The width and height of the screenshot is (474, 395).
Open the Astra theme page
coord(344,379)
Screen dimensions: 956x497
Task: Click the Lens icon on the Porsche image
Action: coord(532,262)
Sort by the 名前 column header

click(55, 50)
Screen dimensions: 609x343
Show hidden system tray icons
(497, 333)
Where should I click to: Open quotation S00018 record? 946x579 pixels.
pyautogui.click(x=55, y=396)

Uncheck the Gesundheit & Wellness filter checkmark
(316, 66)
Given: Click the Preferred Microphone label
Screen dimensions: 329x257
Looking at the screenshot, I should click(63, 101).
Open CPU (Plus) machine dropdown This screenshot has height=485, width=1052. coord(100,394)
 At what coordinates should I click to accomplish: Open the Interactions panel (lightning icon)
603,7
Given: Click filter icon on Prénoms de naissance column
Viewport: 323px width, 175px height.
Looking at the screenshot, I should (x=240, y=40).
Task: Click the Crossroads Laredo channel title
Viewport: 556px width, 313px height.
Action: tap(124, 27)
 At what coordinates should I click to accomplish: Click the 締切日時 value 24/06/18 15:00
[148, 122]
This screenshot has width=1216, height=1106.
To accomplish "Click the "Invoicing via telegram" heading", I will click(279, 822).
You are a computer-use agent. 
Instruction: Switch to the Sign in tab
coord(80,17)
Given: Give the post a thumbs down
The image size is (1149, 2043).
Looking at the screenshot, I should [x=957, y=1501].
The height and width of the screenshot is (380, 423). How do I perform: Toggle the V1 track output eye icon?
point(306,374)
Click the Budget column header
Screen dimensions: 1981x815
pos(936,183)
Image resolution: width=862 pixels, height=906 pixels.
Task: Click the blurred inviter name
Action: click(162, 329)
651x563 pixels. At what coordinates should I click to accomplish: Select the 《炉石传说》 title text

----------------

PROBLEM TO WORK ON:
Render the data as a JSON list of strings, one string per line, starting with the line that contains "Screen dimensions: 609x343" and going on through the line that contains "Looking at the screenshot, I should [x=957, y=1501].", leaving out blank lines.

PROBLEM SOLUTION:
[
  "Screen dimensions: 609x343",
  "Show hidden system tray icons",
  "(497, 333)",
  "Where should I click to: Open quotation S00018 record? 946x579 pixels.",
  "pyautogui.click(x=55, y=396)",
  "Uncheck the Gesundheit & Wellness filter checkmark",
  "(316, 66)",
  "Given: Click the Preferred Microphone label",
  "Screen dimensions: 329x257",
  "Looking at the screenshot, I should click(63, 101).",
  "Open CPU (Plus) machine dropdown This screenshot has height=485, width=1052. coord(100,394)",
  " At what coordinates should I click to accomplish: Open the Interactions panel (lightning icon)",
  "603,7",
  "Given: Click filter icon on Prénoms de naissance column",
  "Viewport: 323px width, 175px height.",
  "Looking at the screenshot, I should (x=240, y=40).",
  "Task: Click the Crossroads Laredo channel title",
  "Viewport: 556px width, 313px height.",
  "Action: tap(124, 27)",
  " At what coordinates should I click to accomplish: Click the 締切日時 value 24/06/18 15:00",
  "[148, 122]",
  "This screenshot has width=1216, height=1106.",
  "To accomplish \"Click the \"Invoicing via telegram\" heading\", I will click(279, 822).",
  "You are a computer-use agent. ",
  "Instruction: Switch to the Sign in tab",
  "coord(80,17)",
  "Given: Give the post a thumbs down",
  "The image size is (1149, 2043).",
  "Looking at the screenshot, I should [x=957, y=1501]."
]